EXERCISE DETAILS:
The answer should consist solely of the lines from the first one below through the line containing "Task: Click the Par legend circle", copied exactly.

EXERCISE MATERIAL:
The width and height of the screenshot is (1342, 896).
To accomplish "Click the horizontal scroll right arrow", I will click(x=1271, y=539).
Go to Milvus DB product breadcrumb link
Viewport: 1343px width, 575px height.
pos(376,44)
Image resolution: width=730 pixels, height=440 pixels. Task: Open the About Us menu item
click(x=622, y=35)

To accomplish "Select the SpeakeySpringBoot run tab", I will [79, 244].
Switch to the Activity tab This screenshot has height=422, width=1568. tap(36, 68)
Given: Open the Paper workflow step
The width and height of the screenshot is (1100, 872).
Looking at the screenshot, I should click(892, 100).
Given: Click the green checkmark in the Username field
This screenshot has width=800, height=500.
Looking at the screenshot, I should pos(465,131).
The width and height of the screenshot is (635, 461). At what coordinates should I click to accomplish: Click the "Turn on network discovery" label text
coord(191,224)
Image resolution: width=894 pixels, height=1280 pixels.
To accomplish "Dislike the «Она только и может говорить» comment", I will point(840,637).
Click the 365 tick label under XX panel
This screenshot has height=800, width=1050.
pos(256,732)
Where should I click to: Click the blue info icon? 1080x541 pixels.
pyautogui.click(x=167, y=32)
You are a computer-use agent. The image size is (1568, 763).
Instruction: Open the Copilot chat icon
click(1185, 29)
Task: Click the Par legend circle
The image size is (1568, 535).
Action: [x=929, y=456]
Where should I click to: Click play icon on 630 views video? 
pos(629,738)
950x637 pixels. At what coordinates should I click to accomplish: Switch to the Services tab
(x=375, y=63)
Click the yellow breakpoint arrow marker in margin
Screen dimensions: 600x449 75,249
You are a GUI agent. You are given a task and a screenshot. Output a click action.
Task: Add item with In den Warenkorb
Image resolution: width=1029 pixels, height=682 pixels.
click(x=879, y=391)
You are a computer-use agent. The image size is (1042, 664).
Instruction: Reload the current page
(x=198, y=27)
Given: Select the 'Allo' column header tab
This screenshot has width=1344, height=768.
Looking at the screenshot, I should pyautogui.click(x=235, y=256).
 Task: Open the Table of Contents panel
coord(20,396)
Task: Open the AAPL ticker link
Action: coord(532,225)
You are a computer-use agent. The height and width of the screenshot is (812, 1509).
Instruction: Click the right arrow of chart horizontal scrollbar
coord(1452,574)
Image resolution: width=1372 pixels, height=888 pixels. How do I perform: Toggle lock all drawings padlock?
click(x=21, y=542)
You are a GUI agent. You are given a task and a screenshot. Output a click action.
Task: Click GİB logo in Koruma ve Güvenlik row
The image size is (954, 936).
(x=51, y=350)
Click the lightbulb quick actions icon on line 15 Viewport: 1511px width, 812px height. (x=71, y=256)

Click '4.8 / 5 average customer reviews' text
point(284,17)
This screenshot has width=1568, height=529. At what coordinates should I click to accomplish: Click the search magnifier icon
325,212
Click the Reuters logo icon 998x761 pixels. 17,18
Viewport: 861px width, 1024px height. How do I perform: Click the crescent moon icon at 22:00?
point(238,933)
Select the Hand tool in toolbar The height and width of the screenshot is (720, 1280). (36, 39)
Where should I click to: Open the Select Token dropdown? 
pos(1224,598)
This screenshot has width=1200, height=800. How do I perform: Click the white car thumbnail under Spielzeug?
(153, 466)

WRITTEN SOLUTION:
The width and height of the screenshot is (1342, 896).
To accomplish "Click the horizontal scroll right arrow", I will click(x=1271, y=539).
Go to Milvus DB product breadcrumb link
Viewport: 1343px width, 575px height.
pos(376,44)
Image resolution: width=730 pixels, height=440 pixels. Task: Open the About Us menu item
click(x=622, y=35)

To accomplish "Select the SpeakeySpringBoot run tab", I will [79, 244].
Switch to the Activity tab This screenshot has height=422, width=1568. tap(36, 68)
Given: Open the Paper workflow step
The width and height of the screenshot is (1100, 872).
Looking at the screenshot, I should click(892, 100).
Given: Click the green checkmark in the Username field
This screenshot has width=800, height=500.
Looking at the screenshot, I should pos(465,131).
The width and height of the screenshot is (635, 461). At what coordinates should I click to accomplish: Click the "Turn on network discovery" label text
coord(191,224)
Image resolution: width=894 pixels, height=1280 pixels.
To accomplish "Dislike the «Она только и может говорить» comment", I will point(840,637).
Click the 365 tick label under XX panel
This screenshot has height=800, width=1050.
pos(256,732)
Where should I click to: Click the blue info icon? 1080x541 pixels.
pyautogui.click(x=167, y=32)
You are a computer-use agent. The image size is (1568, 763).
Instruction: Open the Copilot chat icon
click(1185, 29)
Task: Click the Par legend circle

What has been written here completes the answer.